Segundo Cristiane a maior dificuldade no processo é o tratamento com quimioterapia: “sem dúvida esta é a fase mais difícil, tive muito enjoo, dores no corpo, cansaço, dores de cabeça, inchaço, gosto ruim, aftas na boca e garganta. Sempre fui muito independente, e durante esse período precisei muito da boa vontade das pessoas. Minha irmã ou meu marido sempre me acompanhavam nas sessões, meus pais também sempre estavam presentes na minha rotina. Família é essencial para passar por isso”.

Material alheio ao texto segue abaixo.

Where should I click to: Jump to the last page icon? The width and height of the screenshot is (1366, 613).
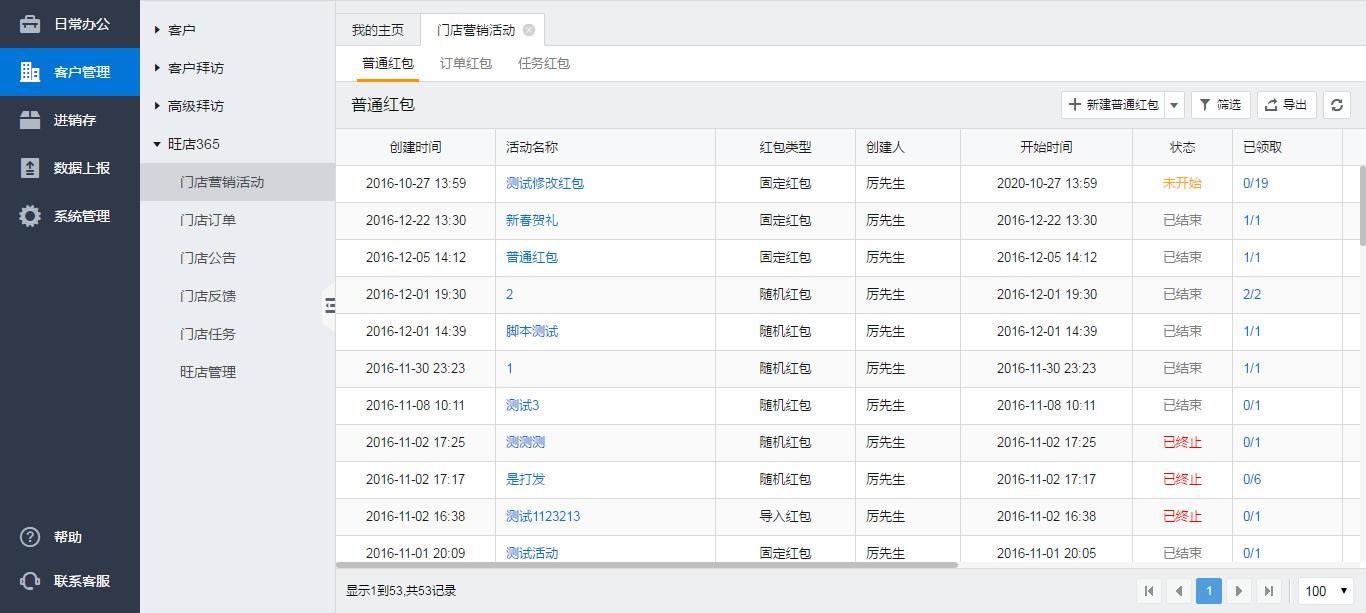[1269, 591]
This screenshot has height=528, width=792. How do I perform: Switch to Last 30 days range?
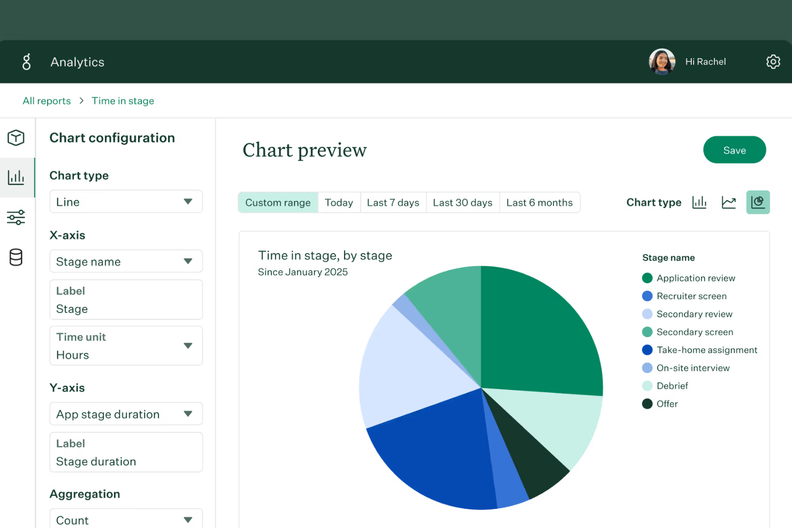[462, 203]
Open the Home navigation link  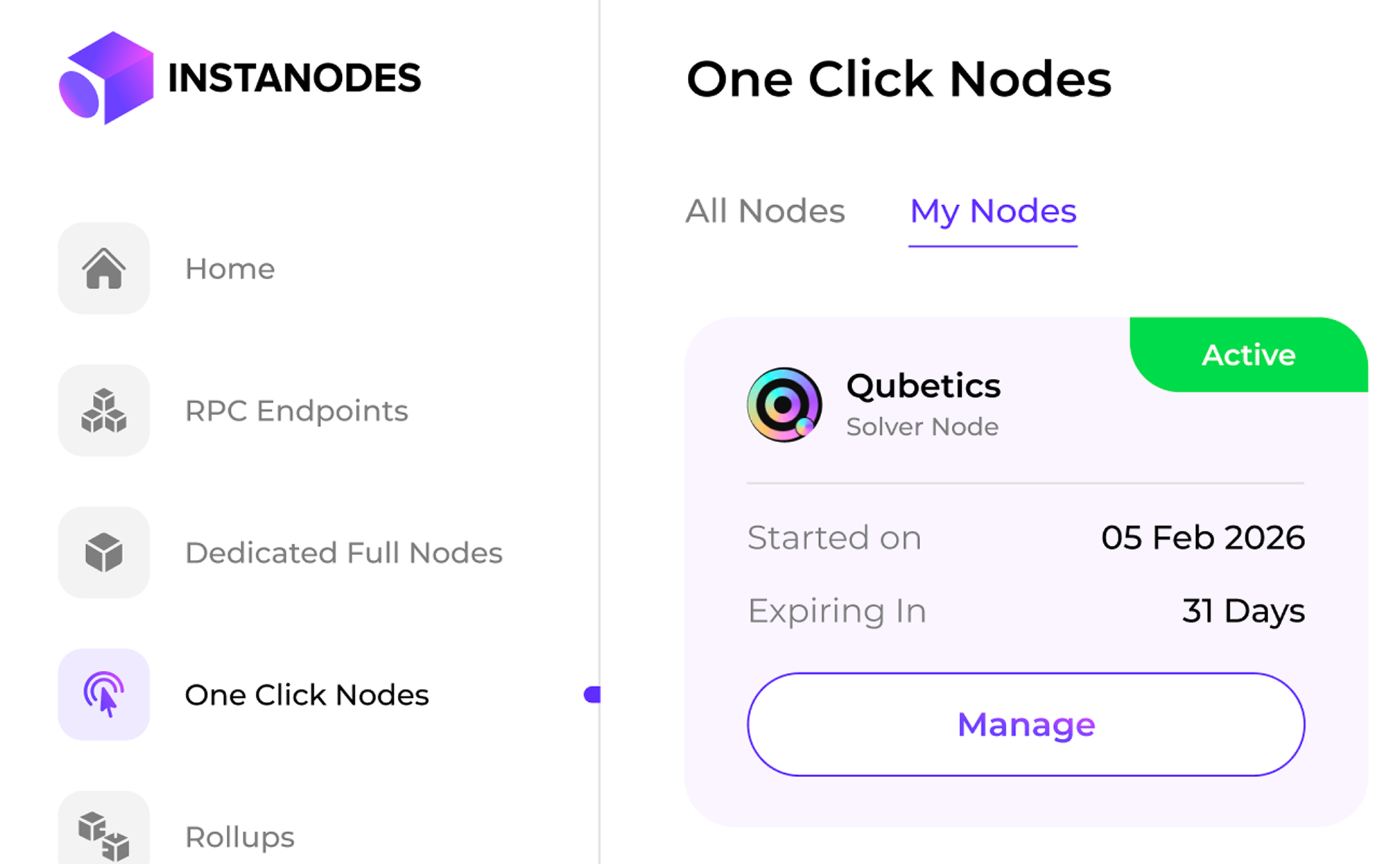tap(230, 268)
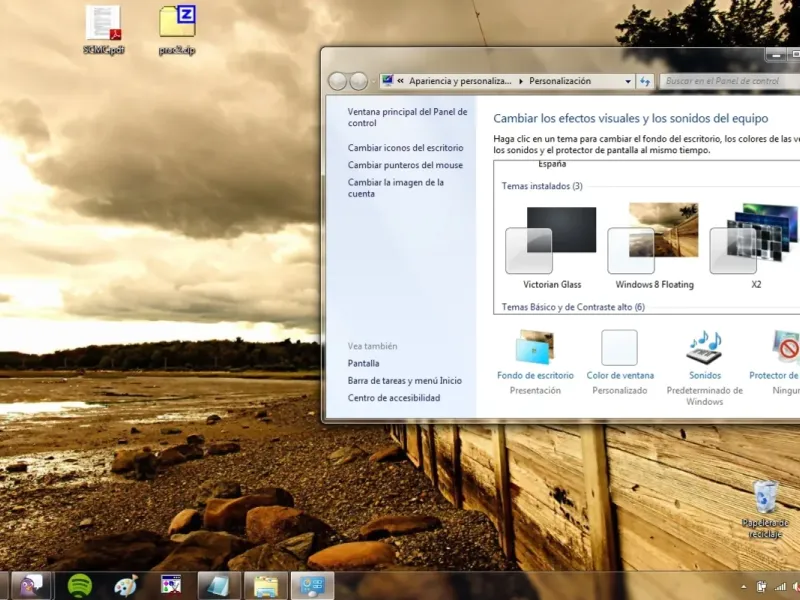Click the Protector de pantalla icon
This screenshot has width=800, height=600.
pos(785,347)
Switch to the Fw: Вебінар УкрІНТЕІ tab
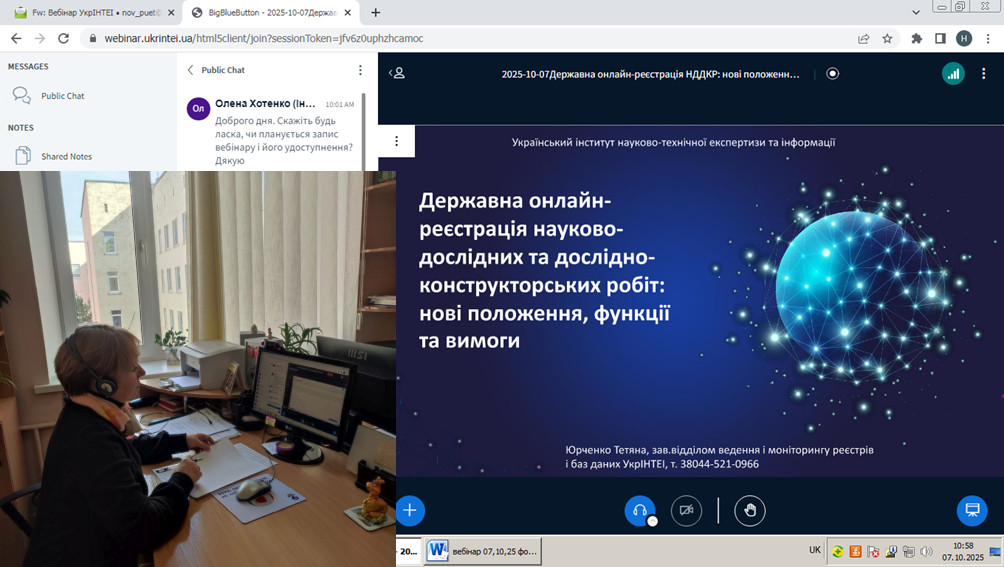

De acordo com o depoimento das pacientes o diferencial no tratamento é conhecer o quanto antes a sua situação e buscar algum conforto familiar, ou entre amigos, para a trajetória da doença. Os projetos de conscientização e desmistificação da doença mudaram a vida de Christiane porque foram cruciais para que ela soubesse fazer o autoexame com frequência. “Desde os 14 anos eu faço auto exame, incentivado pelas campanhas. Isso foi essencial para o diagnóstico precoce. Para mim, a importância da campanha é ver mulheres passando pelo mesmo diagnóstico, mulheres curadas, é reconfortante, traz esperança”, comenta. Ressaltando a importância do conforto em grupos de apoio, a ex paciente Márcia declarou em seu depoimento no site Amigas do Peito que a peça chave em seu tratamento foi o apoio coletivo: “Se você está passando por esse momento agora, saiba que não está sozinha. Para mim foi fundamental ter o apoio das Amigas do Peito. Conversando com quem já enfrentou este problema, fui me acalmando e vendo que é possível superar”.
Fique ligada!
Este mês a campanha do Outubro Rosa está a todo vapor! Na cidade de Bauru o grupo Amigas do Peito vai realizar o VII Mutirão Outubro Rosa de Exame Clínico das Mamas, das 8h às 15 horas, no dia 15/10. Neste ano, serão oferecidas inicialmente 600 vagas para mulheres de todas as idades, mas este número pode ser ampliado se a iniciativa contar com a adesão de outros médicos voluntários, de todas as especialidades. Além do mutirão o grupo já organizou diversas atividades durante o mês, como um bazar, missa e distribuição de folhetos explicativos. Fique atenta a programação do grupo no site www.amigasdopeito.com. Mais que em outubro, o Amigas do Peito se reúne mensalmente para prestar apoio às pacientes de câncer, no hospital Beneficência Portuguesa, em Bauru. A programação também está no site e redes sociais.